GIVEN DATA:
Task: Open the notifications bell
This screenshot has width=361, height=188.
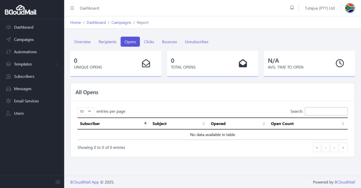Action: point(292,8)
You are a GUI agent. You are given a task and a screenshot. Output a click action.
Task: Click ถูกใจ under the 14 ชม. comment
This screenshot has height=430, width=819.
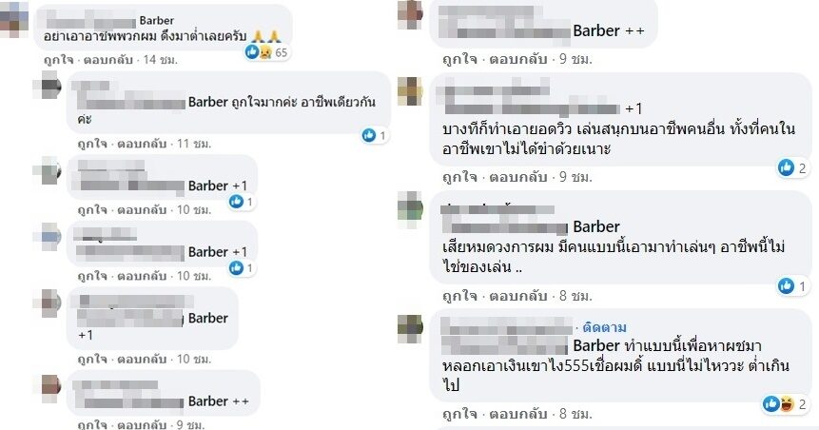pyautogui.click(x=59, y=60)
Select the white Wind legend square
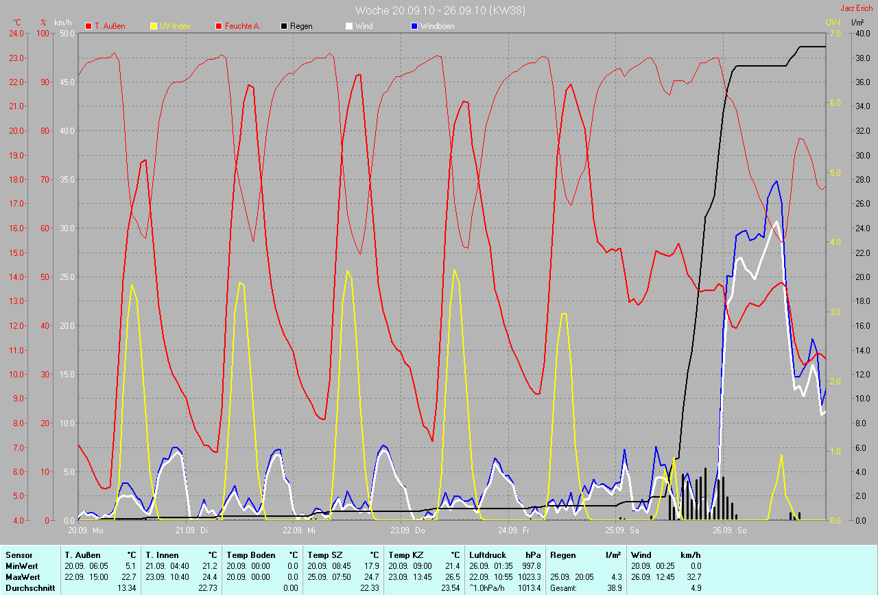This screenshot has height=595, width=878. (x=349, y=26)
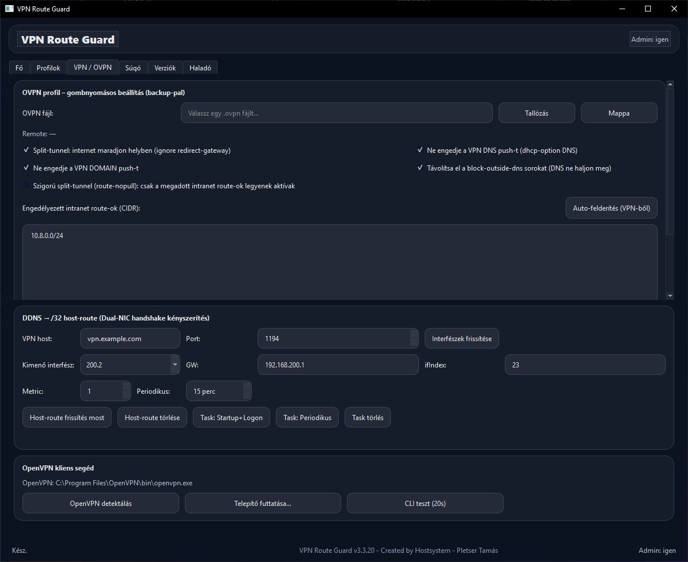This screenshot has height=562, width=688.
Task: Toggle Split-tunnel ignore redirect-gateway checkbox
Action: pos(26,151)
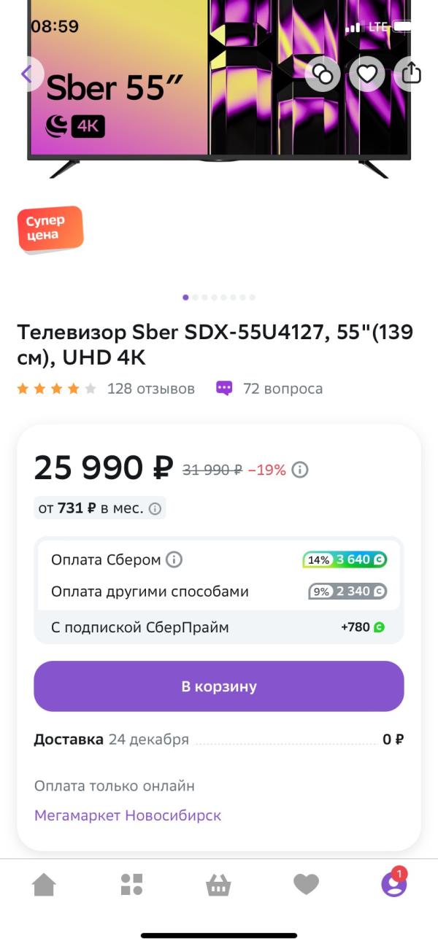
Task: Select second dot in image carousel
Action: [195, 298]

ABOUT THIS TASK: Restate word for word, and only, the lines from the line that contains "Task: Click ถูกใจ under the 14 ชม. comment" through the end of the data, both included; pictures are not part of the copy.

TASK RESULT:
Task: Click ถูกใจ under the 14 ชม. comment
This screenshot has height=430, width=819.
pyautogui.click(x=59, y=60)
Select the white Wind legend square
This screenshot has height=595, width=878. (x=349, y=26)
This screenshot has height=562, width=688.
Task: Toggle Split-tunnel ignore redirect-gateway checkbox
Action: pos(26,151)
Task: Select second dot in image carousel
Action: [195, 298]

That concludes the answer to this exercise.